Sample size: 350 (276 positive, 74 negative after excluding equivocals)
Relative Sensitivity = 270/276 = 97.8% (95% Confidence interval = 96.1% - 99.6%)
Relative Specificity = 74/74 = 100% (95% Confidence interval = 96.0% - 100%)
Relative Agreement = 344/350 = 98.3% (95% Confidence interval = 96.9% - 99.7%) -
Precision: Four different sera (High Positive, Mid Positive, Low Positive, and Negative) were assayed at three different sites to determine the precision of the assay. Each sera was tested three times each, twice a day for twenty days at each of the three study sites.
Sample size: n=360 total for inter-site precision.

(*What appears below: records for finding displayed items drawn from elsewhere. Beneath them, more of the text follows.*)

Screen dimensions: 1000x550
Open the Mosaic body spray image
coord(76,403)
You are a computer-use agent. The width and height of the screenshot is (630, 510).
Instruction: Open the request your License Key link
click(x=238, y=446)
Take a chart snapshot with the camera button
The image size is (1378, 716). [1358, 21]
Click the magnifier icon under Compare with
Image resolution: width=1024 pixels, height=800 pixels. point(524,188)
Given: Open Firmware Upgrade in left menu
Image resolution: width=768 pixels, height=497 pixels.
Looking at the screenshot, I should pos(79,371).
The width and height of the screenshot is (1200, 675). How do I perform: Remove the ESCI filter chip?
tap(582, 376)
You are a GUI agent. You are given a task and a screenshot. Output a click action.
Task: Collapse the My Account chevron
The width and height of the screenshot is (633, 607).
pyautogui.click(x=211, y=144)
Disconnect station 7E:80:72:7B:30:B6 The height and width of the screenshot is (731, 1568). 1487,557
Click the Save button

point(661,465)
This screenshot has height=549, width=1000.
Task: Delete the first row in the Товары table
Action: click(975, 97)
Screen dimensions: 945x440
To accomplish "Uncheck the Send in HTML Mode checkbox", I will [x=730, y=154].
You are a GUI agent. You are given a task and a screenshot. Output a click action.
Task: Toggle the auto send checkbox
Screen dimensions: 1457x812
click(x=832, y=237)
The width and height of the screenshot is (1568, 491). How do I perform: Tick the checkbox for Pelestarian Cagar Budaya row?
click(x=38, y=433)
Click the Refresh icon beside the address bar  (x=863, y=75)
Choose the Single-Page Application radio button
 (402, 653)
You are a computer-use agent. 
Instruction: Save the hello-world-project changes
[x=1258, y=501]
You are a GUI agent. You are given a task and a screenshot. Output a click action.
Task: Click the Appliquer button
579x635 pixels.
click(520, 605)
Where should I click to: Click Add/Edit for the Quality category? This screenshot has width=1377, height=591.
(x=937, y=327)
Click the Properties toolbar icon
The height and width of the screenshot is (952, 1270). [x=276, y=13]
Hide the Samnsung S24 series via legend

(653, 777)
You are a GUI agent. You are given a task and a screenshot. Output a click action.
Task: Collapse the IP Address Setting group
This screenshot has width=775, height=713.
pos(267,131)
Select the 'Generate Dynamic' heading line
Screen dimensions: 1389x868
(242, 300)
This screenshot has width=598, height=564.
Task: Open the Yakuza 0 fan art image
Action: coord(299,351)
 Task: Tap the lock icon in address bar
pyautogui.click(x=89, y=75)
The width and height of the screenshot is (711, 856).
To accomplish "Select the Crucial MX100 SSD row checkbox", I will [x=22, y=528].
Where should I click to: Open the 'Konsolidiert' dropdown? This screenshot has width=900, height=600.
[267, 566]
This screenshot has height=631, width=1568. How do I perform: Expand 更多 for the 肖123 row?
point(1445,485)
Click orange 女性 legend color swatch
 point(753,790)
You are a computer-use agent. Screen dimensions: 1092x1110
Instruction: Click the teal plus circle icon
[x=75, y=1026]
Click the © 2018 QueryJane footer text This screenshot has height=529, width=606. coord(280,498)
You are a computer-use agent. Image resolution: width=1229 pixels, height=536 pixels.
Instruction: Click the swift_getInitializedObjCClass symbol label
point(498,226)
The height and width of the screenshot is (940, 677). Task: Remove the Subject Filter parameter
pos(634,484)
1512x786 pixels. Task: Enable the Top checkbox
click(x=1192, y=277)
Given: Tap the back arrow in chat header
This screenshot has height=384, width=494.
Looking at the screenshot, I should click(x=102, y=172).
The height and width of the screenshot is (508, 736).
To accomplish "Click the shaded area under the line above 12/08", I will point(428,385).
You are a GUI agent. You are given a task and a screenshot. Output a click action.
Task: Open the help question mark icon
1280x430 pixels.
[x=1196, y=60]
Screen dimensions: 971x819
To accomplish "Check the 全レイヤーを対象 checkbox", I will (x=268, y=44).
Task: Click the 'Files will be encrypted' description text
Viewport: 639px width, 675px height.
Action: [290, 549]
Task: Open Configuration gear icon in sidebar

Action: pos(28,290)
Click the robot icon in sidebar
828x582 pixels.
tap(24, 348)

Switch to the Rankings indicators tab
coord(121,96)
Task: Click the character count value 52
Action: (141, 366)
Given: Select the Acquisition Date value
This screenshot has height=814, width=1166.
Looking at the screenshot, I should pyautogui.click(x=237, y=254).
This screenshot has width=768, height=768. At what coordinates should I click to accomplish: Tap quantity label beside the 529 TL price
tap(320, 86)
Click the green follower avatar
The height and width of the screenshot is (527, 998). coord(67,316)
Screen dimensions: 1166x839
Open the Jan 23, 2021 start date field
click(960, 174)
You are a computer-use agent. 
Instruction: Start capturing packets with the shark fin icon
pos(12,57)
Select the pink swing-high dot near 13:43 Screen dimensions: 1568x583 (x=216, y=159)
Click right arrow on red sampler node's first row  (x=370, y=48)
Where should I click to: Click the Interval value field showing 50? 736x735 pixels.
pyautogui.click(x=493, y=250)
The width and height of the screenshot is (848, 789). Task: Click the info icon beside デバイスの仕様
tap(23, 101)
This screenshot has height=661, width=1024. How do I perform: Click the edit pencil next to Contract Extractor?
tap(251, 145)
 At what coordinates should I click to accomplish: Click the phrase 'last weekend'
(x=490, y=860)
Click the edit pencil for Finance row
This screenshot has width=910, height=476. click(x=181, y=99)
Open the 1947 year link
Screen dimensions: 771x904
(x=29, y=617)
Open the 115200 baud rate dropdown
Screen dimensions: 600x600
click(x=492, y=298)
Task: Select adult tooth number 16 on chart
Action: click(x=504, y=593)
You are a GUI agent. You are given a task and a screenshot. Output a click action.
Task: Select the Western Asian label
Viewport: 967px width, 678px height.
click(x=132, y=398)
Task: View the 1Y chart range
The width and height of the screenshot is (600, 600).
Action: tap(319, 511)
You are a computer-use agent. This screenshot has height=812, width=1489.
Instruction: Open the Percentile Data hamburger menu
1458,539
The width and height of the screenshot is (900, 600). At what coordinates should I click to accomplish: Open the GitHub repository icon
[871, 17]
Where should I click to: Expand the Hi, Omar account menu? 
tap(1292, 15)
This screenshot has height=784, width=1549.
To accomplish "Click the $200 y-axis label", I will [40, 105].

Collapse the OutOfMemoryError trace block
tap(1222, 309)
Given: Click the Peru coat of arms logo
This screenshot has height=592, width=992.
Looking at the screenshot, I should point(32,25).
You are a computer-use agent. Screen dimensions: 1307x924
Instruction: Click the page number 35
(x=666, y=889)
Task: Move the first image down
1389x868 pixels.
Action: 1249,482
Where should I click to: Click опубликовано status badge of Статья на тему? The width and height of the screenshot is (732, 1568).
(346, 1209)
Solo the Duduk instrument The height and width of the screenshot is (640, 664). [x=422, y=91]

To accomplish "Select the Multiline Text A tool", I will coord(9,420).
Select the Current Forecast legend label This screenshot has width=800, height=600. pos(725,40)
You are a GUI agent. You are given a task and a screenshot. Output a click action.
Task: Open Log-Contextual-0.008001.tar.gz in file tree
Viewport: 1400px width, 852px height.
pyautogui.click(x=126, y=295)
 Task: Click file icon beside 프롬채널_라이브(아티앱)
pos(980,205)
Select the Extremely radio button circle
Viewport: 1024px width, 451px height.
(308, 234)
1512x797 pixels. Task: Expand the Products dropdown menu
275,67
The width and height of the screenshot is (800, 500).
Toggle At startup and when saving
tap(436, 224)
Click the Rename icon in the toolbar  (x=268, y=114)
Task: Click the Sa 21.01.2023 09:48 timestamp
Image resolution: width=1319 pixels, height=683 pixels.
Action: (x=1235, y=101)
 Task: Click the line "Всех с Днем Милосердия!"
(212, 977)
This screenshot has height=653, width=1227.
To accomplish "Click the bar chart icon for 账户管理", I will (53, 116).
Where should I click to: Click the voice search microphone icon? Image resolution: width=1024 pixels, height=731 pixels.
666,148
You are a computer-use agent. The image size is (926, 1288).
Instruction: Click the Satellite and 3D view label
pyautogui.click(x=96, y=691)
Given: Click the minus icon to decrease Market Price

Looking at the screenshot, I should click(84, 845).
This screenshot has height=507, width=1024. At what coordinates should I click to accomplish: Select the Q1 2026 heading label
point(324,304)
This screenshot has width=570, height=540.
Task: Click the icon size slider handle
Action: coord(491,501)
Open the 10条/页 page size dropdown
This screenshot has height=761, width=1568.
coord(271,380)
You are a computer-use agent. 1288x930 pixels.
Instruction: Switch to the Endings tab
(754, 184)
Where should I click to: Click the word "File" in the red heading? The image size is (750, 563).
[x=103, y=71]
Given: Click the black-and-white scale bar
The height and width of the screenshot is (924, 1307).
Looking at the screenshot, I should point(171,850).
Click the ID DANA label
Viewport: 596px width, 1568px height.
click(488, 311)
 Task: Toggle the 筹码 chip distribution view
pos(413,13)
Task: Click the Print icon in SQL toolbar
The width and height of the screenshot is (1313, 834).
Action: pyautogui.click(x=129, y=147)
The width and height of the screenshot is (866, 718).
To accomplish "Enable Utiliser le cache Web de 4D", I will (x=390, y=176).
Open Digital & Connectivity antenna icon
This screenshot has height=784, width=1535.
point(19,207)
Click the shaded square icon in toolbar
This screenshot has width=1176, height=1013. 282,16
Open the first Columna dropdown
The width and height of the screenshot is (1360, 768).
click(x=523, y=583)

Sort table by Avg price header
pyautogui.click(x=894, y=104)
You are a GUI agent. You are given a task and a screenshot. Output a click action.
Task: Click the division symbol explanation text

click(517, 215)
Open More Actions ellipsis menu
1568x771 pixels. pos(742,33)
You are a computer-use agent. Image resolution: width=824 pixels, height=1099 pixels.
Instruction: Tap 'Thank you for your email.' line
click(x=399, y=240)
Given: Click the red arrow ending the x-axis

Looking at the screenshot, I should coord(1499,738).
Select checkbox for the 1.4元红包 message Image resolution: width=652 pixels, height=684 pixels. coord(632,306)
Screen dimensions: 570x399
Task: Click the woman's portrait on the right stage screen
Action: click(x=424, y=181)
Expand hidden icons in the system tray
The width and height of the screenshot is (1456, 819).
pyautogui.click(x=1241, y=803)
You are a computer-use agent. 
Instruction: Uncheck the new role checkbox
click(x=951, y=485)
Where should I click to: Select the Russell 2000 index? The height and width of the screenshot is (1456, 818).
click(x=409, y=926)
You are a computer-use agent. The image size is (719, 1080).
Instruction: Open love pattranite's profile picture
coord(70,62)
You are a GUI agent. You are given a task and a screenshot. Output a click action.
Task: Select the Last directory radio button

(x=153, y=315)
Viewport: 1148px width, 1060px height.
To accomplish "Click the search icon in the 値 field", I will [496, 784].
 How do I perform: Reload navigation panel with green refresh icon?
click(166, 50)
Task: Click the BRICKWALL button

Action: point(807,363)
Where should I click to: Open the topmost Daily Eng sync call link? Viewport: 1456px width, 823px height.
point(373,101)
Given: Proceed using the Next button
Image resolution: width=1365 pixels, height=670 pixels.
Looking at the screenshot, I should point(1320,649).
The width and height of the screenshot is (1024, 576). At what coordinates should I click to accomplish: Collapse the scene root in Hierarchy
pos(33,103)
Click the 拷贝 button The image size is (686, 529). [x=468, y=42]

High Positive: Mean 4.95, Std Dev 0.381, CV% 7.70%
Mid Positive: Mean 2.89, Std Dev 0.229, CV% 7.92%
Low Positive: Mean 1.41, Std Dev 0.152, CV% 10.78%
Negative: Mean 0.01, Std Dev 0.022, CV% not applicable
Calibrator (n=240): Mean 4.17, Std Dev 0.113, CV% 2.71%
High Positive Control (n=120): Mean 6.90, Std Dev 0.419, CV% 6.07% -
Linearity: The data illustrates EBNA-1 index values for serially two fold diluted sera. The index values are compared to log2 of dilution by standard linear regression. The data indicates that the antibody can be semi-quantitated by using a single serum dilution. Regression coefficients (slope, Y intercept, r) provided for 5 different sera.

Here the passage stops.